== About this exercise ==
From the first line to the last, transcribe the data exactly and skip the pictures.

== Entries shown ==
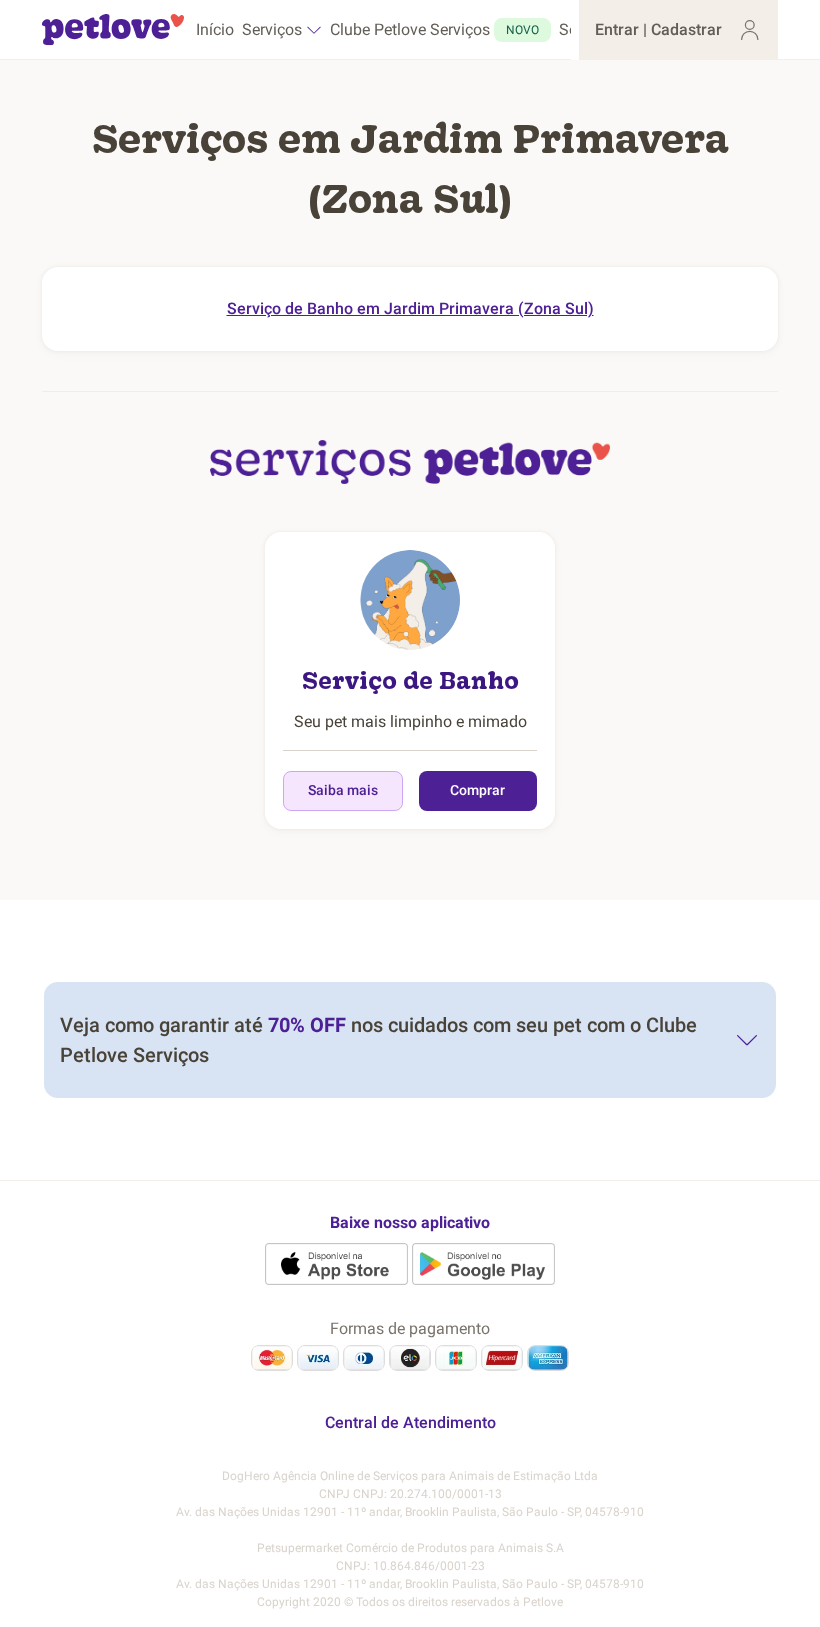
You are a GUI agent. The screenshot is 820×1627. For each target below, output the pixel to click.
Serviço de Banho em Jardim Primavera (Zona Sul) (410, 308)
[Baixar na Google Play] (483, 1264)
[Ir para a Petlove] (113, 30)
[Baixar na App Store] (336, 1264)
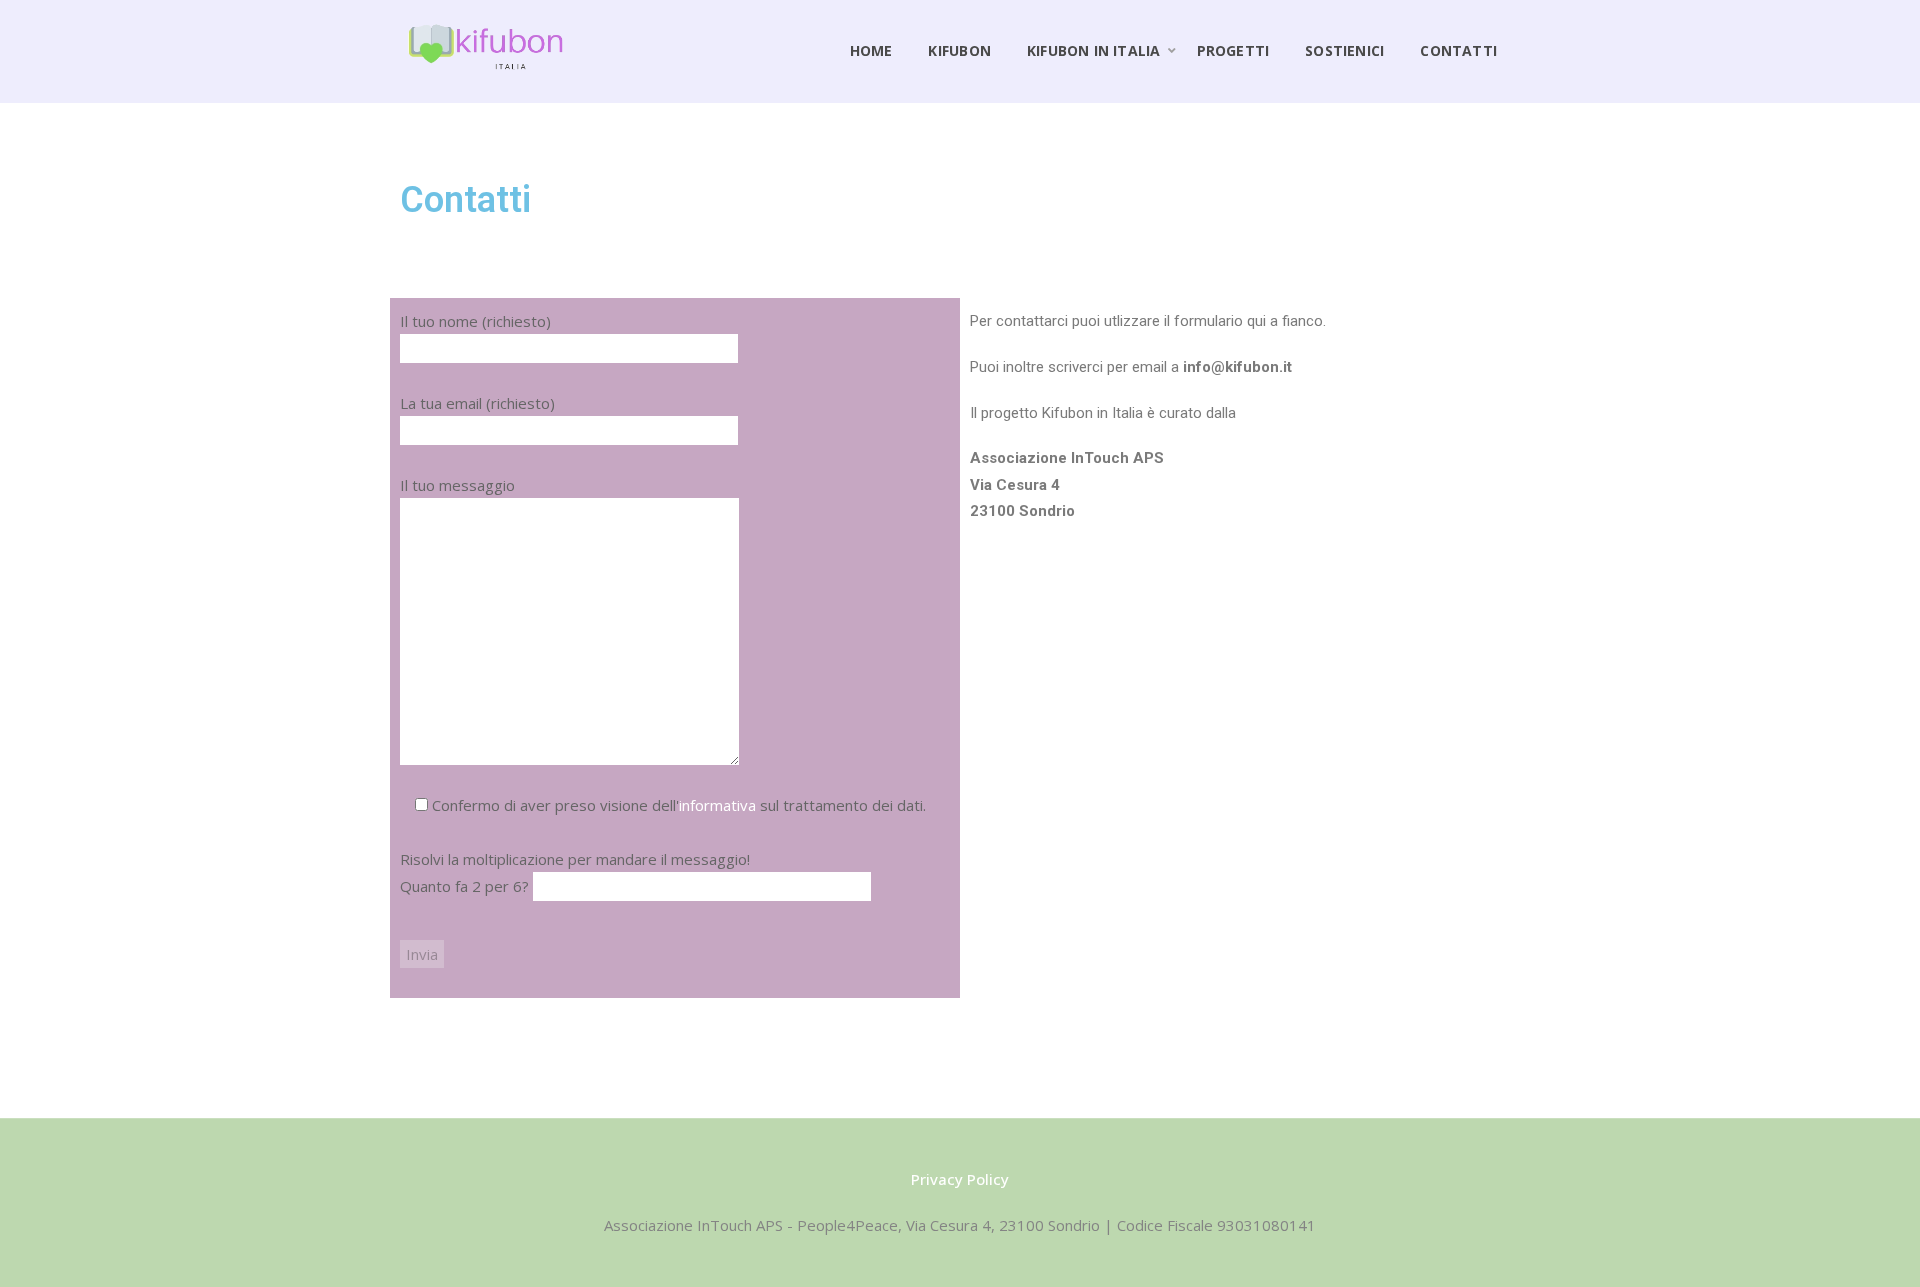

== Exercise solution ==
You are a GUI agent. The screenshot is 820×1627. For each target below, output the pixel to click.
Serviço de Banho em Jardim Primavera (Zona Sul) (410, 308)
[Baixar na Google Play] (483, 1264)
[Ir para a Petlove] (113, 30)
[Baixar na App Store] (336, 1264)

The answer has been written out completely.